Gartner's Magic Quadrant in court

by Alex Handy 10/20/2009 02:44 PM EST

As I am sure most of you already know, Gartner Inc. is probably the largest and most trusted (or at least widely used) technology analysis firm out there. Gartner analyzes a lot more than just technology, but in our industry, they seem to have a death grip on the title of top analyst firm.

I've spoken to many analysts there, and I've attended some of their conferences, and I have to say that the company deserves its reputation as a source of quality and truth. But there is one aspect of the Gartner world that has long irritated me: The Magic Quadrant.

Now, the primary reason I dislike this Magic Quadrant is that most of the companies who make it in there immediately seize on this fact in their PR work. I've gotten countless calls that suggest I should cover a company simply because it is in Gartner's Magic Quadrant. I'd just like to state for the record here and now: We will never cover any company based solely on its appearance in a Magic Quadrant.
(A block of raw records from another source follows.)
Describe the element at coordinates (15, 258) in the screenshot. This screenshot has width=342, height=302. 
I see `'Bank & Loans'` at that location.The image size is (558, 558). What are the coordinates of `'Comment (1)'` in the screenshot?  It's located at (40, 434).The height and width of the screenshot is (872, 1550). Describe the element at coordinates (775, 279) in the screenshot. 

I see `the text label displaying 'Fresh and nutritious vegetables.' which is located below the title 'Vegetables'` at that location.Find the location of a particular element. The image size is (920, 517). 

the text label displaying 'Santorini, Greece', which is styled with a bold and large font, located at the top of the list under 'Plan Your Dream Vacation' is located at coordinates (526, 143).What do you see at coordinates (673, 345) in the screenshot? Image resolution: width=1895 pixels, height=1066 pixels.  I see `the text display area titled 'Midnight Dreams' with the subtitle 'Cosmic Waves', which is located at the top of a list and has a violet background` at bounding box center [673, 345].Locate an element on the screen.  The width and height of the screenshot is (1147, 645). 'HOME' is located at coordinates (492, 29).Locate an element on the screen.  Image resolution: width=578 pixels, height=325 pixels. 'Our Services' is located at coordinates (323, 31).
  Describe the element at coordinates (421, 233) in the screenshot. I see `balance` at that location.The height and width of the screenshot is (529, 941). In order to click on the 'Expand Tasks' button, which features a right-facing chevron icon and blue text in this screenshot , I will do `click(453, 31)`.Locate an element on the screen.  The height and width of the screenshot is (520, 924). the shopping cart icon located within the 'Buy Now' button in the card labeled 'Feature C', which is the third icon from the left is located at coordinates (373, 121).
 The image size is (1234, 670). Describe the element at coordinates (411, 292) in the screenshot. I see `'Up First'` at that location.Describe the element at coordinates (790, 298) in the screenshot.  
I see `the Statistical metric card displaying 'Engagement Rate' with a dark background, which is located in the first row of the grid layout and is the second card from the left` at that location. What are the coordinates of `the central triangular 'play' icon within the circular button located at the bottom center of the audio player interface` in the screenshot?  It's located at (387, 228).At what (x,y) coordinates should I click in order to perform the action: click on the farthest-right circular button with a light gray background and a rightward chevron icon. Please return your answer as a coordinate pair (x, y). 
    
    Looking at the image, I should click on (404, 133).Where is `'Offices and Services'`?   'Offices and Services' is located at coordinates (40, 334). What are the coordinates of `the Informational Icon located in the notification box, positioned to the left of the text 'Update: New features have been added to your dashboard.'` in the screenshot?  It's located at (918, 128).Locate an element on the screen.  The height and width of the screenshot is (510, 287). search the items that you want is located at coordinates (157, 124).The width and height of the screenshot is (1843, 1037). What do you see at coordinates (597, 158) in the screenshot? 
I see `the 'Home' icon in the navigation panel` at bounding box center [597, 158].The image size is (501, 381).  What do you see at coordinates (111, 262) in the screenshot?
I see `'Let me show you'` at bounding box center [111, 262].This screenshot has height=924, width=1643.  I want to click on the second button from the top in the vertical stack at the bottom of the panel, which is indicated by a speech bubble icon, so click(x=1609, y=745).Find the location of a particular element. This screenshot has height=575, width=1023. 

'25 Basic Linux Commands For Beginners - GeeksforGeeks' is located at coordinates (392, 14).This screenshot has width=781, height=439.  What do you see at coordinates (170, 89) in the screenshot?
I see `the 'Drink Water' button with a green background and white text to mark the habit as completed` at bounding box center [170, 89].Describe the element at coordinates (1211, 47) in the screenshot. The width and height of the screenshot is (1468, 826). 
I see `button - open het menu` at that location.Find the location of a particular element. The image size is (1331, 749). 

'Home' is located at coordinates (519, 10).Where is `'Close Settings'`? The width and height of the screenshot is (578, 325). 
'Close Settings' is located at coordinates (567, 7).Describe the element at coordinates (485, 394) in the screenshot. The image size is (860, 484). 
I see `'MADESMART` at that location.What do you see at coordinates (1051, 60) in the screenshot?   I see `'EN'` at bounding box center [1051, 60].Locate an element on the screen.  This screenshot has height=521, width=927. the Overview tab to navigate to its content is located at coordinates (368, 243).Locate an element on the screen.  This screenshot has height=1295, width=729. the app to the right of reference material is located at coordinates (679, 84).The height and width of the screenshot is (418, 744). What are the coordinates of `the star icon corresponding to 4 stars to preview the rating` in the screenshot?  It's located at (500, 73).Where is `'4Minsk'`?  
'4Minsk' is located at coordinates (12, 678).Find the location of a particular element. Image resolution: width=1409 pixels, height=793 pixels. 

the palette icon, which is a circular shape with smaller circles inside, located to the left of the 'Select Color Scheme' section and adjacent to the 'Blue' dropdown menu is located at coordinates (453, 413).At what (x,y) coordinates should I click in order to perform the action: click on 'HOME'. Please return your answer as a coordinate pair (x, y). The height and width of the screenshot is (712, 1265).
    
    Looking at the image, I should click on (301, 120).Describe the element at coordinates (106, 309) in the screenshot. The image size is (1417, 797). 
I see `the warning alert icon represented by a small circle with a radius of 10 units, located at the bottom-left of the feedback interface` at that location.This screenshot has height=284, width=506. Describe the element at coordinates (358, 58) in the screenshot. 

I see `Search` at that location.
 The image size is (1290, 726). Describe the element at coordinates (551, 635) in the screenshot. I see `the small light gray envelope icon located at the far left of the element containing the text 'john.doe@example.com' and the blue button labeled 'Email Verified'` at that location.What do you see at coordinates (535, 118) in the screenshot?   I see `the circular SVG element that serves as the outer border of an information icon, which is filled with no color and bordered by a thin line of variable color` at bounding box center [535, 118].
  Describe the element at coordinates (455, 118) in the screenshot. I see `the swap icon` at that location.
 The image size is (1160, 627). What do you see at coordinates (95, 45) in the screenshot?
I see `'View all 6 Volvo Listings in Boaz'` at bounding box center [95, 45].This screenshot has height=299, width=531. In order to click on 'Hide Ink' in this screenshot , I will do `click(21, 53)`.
ZL Technologies is also upset about the Magic Quadrant. So much so that they've decided to take legal action against Gartner. The ZL claim is that Gartner only places its clients in the Magic Quadrant. Could be. I know that I've seen some suspicious looking quadrants in my day. And as a publicity stunt, this is doing a lot of favors for ZL, a company I'd never heard of before the lawsuit.

But I do think they have a valid point here. Gartner sells a lot of reports and services to a lot of companies, and it also includes many of those companies in its research. If IBM is going to pay Gartner millions of dollars for a report on the future of Z/OS in the market, is it possible that the contract is balanced upon a Magic Quadrant inclusion?

These types of lawsuits aren't black and white. I'm sure there is a lot of gray here, and Gartner probably walks the line with many policies in place to act as a firewall.

The actual report charts certainly support ZL's claim that Gartner favors massive companies in its Magic Quadrant. IBM effectively lives there in almost every category, and it's rare that a non-public company makes it in there. It does happen, though.

But on the other side of the fence, when it comes to gigantic projects, like world wide coordinated enterprise software development, it is the gigantic companies that are best suited to execute, when speaking generically. I think that ZL Technologies, and many Gartner report purchasers, miss the fact that many of the firms in these charts are well suited to very specific needs. Gartner reports focus on the very broad, unless you pay them lots of money for a custom report. In very broad terms, of course IBM is going to be your best bet: No matter what weird edge case you have, IBM has probably dealt with it somewhere.

But that doesn't mean a smaller firm can't be just as effective at executing on a project. Gartner's simply showing off the generalists. The United States usually wins the most gold medals at the Olympics, but that doesn't mean it will always win the Biathlon.

Finally, Gartner does employ some supremely smart people, and it's $10,000-a-day consultants are worth every penny. But at the end of the day, no consultant can replace your own time-consuming, painstaking hard work and research. Gartner and any other consulting firm are not remedies; they are a tools to be applied where most effective. They are also sources of information. But you wouldn't let your hammer and radio choose what kind of engine you put in your car, would you?

ZL Technologies is putting out a call for like-minded Gartner haters.